Vós ainda não podeis pensar em grandes dignidades, porque sois crianças, mas de
pequenos se conhece a vossa afeição aos altos postos. Perguntai a um
meninozinho que mal sabe o a se quer ser soldado ou general, e ele vos
responderá que quer ser general. É preciso reprimir estas inclinações naturais,
e não as animar com pensamentos orgulhosos.
Havia
uma vez uma rã num charco, ao pé de um monte muito elevado. As vezes ela punha
a verdosa cabeça fora do limo e dizia:
Oh!
se eu estivesse no cimo do monte!
Pôde
tanto nela este pensamento, que um dia ela se resolveu a subir. A pequenos
saltos ou andando preguiçosamente, cada dia ela avançava alguns metros. Ao cabo
de um ano pôde chegar ao cume. Mas, ao dar o último salto de contentamento,
tropeçou numa pedra, e, dando voltas, rolou pelo monte abaixo, até chegar outra
vez ao pântano. Então compreendeu o seu equívoco e disse cheia de amargura:
Errei!
Errei!
Desde
esse fato, as rãs não cantam de outra maneira.
Assim
poderiam cantar também muitos meninos ambiciosos quando se vêem ludibriados:
Errei!
Errei!
Determinai-vos,
pois, a alcançar esta virtude tão necessária como bela. Por ser ela tão
simpática e atraente, até a vaidade se encobre com ela.
Uma
vez Nosso Senhor quis coroar de flores a humildade, e imediatamente acorreram
todas as flores. O Senhor viu-Se um pouco embaraçado para escolher entre tantas
e tão lindas. A maioria delas, ao olhar para a humildade tão soberanamente
bela, queriam cingir-lhe a fronte, e aproximavam-se do Senhor oferecendo-Lhe as
suas corolas e dizendo:
A
mim! A mim!
O
Senhor pôs de lado umas dálias por espalhafatosas; umas camélias, desprezou-as
por inodoras, e até afastou uns cravos, que se retiraram um pouco ressentidos.

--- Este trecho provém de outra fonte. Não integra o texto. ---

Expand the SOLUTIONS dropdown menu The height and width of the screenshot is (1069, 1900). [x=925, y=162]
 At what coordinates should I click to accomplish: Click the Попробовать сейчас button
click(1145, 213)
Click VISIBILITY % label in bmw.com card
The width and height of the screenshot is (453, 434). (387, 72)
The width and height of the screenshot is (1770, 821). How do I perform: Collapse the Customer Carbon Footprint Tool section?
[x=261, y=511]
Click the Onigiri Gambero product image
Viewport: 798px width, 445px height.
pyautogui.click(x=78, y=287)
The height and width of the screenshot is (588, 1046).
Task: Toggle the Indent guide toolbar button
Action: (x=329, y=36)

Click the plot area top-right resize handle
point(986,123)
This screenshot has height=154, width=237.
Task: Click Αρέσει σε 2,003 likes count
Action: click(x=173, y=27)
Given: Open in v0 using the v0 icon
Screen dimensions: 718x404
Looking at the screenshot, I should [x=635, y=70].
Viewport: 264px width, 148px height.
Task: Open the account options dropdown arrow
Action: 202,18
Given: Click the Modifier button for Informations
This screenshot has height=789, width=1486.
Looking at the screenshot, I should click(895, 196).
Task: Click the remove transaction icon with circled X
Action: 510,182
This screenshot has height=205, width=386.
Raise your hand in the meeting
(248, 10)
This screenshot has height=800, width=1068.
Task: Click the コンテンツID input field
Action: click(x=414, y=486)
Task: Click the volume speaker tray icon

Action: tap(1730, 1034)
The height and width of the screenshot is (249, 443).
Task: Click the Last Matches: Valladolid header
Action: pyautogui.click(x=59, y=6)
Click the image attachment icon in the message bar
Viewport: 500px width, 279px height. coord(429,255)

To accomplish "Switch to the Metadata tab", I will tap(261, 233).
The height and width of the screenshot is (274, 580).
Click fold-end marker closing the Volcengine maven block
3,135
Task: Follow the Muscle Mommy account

Ofereceu-se-Lhe então a rosa, certa do seu triunfo: era a rainha das flores, a
mais bela e fragrante. O Senhor inclinou-Se para colhê-la, mas espetou-o um
espinho:
Tão
linda e com espinhos? — disse Ele, e não a quis.
Mas
percebia-se um aroma que saía de entre a erva. Por entre uns raminhos o Senhor
viu uma violeta que se inclinava envergonhada, ocultando a gentil corola por
entre as fibras.
Eras
tu, florinha boa, que despedias essa fragrância? Tu te pareces com a humildade,
ocultas-te como ela, e tua fragrância rescende no mais fundo da alma. Serás tu
que lhe formarás a coroa.
Disse,
e cingiu a fronte da humildade com essas fragrantes florinhas. E desde então a
violeta é símbolo da humildade.
Meus
filhos, enamorai-vos da humildade, vede-lhe a representação na violeta sem
cores brilhantes, roxinha e oculta, mas fragrante. Amai-a como Cristo a amou, e
praticai-a como Ele a praticou vestindo-se da nossa carne e nascendo, num
presépio, de uma humilde donzelinha.
A
essa Virgem pura que tanto exceliu nesta virtude necessária, pedi que vo-la
conceda para humilhardes o vosso coração soberbo. Com isso começareis a
praticar todas as virtudes, pois a humildade tira o maior tropeço para
consegui-las, que é o amor próprio.
Para
conseguirmos esta virtude, rezemos-lhe três Ave-Marias.